Task to carry out: Output the lines of the listing as a numbered list, from the line with "Click the Refresh" up to and including its last line, with blank lines left out.

Dataset excerpts:
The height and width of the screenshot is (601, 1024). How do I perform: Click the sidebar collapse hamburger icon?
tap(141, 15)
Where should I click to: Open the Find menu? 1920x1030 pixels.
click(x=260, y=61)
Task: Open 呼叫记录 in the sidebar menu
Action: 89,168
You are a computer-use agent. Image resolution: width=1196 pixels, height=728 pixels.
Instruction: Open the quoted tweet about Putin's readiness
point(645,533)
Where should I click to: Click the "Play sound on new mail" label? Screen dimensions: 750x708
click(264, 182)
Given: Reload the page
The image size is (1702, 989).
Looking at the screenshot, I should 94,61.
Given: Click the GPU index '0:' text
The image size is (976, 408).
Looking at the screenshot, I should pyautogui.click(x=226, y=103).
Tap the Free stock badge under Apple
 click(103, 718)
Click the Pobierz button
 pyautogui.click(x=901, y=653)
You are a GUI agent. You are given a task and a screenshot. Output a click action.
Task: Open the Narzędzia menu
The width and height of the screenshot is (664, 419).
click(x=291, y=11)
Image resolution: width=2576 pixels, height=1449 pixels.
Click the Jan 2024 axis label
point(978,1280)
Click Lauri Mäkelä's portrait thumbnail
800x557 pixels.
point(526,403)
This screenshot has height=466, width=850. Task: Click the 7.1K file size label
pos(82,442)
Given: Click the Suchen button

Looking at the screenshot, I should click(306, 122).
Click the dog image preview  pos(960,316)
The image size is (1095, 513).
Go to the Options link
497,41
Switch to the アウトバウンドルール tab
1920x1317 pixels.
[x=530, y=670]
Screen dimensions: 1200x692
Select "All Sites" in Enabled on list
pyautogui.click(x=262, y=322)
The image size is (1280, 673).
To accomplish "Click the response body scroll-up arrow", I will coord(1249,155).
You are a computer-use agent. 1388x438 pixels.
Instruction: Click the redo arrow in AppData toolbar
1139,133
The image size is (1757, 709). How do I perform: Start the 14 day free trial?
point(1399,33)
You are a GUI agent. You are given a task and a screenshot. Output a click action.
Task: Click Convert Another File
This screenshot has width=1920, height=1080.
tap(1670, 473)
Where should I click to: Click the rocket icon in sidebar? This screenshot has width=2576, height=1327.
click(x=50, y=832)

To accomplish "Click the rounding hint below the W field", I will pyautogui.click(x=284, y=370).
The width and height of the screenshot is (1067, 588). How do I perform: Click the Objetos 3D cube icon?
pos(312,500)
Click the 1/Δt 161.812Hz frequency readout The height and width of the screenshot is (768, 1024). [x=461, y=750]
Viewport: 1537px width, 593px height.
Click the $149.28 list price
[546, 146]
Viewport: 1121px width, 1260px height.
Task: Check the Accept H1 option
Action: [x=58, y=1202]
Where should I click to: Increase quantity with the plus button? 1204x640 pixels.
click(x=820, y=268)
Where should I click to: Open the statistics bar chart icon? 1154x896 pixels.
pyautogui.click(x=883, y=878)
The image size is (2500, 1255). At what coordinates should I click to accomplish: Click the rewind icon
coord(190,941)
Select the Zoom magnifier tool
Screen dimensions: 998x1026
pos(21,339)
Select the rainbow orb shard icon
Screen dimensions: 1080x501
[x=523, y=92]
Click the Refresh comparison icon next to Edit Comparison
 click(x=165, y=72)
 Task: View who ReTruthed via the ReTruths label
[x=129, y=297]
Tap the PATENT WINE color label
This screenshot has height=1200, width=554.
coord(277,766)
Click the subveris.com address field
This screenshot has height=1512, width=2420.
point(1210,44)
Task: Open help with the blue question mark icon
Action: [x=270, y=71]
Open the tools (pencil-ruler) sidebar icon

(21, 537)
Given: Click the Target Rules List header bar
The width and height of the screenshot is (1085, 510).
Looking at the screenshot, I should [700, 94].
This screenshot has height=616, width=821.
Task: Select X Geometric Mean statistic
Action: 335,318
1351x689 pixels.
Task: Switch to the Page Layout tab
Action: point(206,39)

Reply to the exercise:
1. Click the Refresh comparison icon next to Edit Comparison
2.  click(x=165, y=72)
3.  Task: View who ReTruthed via the ReTruths label
4. [x=129, y=297]
5. Tap the PATENT WINE color label
6. This screenshot has height=1200, width=554.
7. coord(277,766)
8. Click the subveris.com address field
9. This screenshot has height=1512, width=2420.
10. point(1210,44)
11. Task: Open help with the blue question mark icon
12. Action: [x=270, y=71]
13. Open the tools (pencil-ruler) sidebar icon
14. (21, 537)
15. Given: Click the Target Rules List header bar
16. The width and height of the screenshot is (1085, 510).
17. Looking at the screenshot, I should [700, 94].
18. This screenshot has height=616, width=821.
19. Task: Select X Geometric Mean statistic
20. Action: 335,318
21. 1351x689 pixels.
22. Task: Switch to the Page Layout tab
23. Action: point(206,39)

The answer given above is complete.